## [PROBLEM DETAILS]
Everything from the line holding "875x492 pixels. How" to the end of the listing below should be copied exactly, line for line, minus the pictures.

*** Begin section ***

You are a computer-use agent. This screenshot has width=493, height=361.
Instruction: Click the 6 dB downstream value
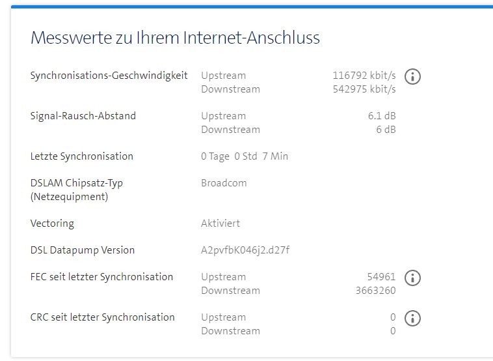tap(385, 130)
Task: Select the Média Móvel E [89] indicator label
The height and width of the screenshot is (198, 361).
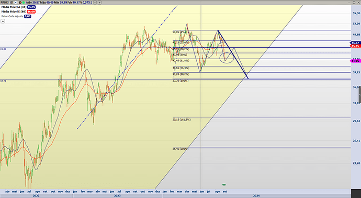Action: [14, 12]
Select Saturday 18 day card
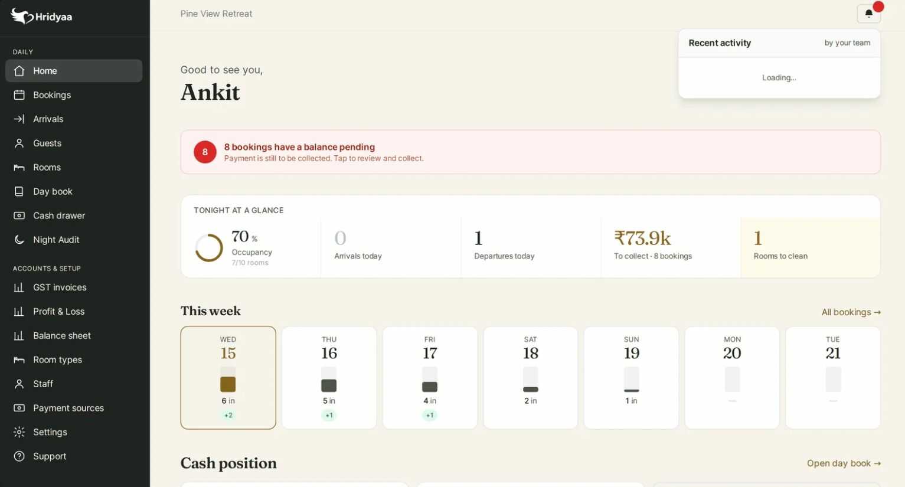905x487 pixels. pos(530,378)
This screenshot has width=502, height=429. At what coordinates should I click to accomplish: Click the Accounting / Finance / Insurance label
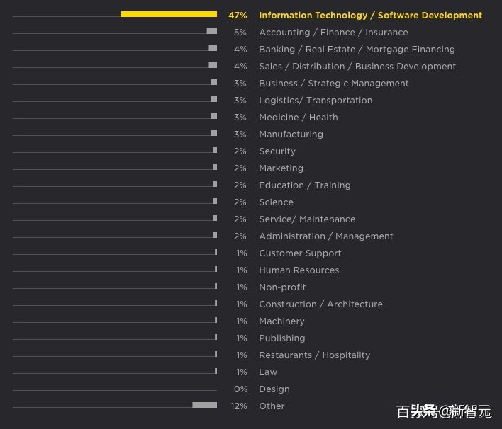pos(333,33)
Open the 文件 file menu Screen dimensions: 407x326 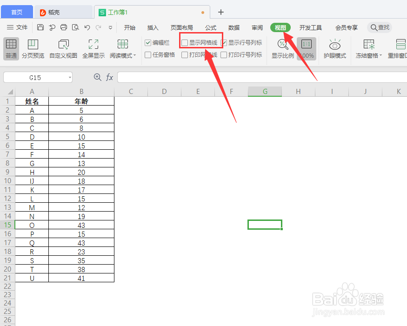(x=21, y=27)
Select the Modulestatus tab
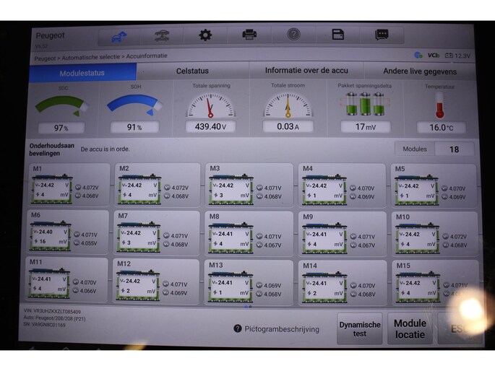 82,73
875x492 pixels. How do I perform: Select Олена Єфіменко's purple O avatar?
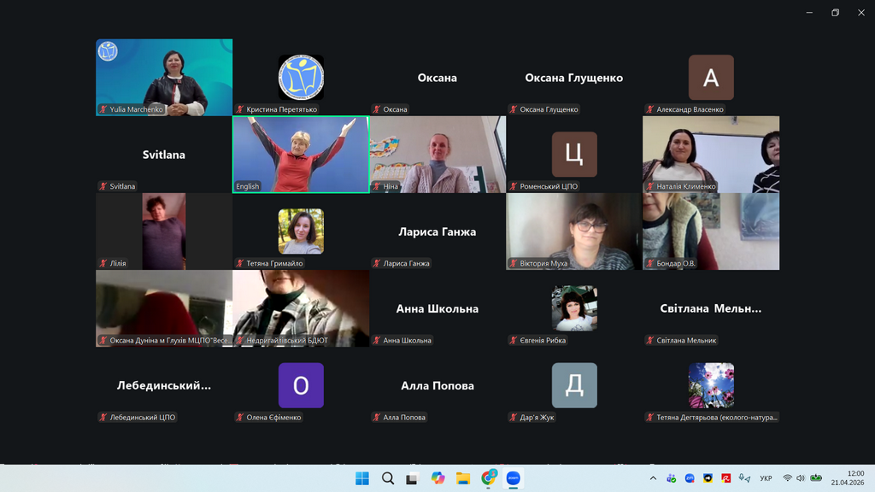[301, 385]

*** End section ***

## [RESULT]
875x492 pixels. How do I perform: Select Олена Єфіменко's purple O avatar?
[301, 385]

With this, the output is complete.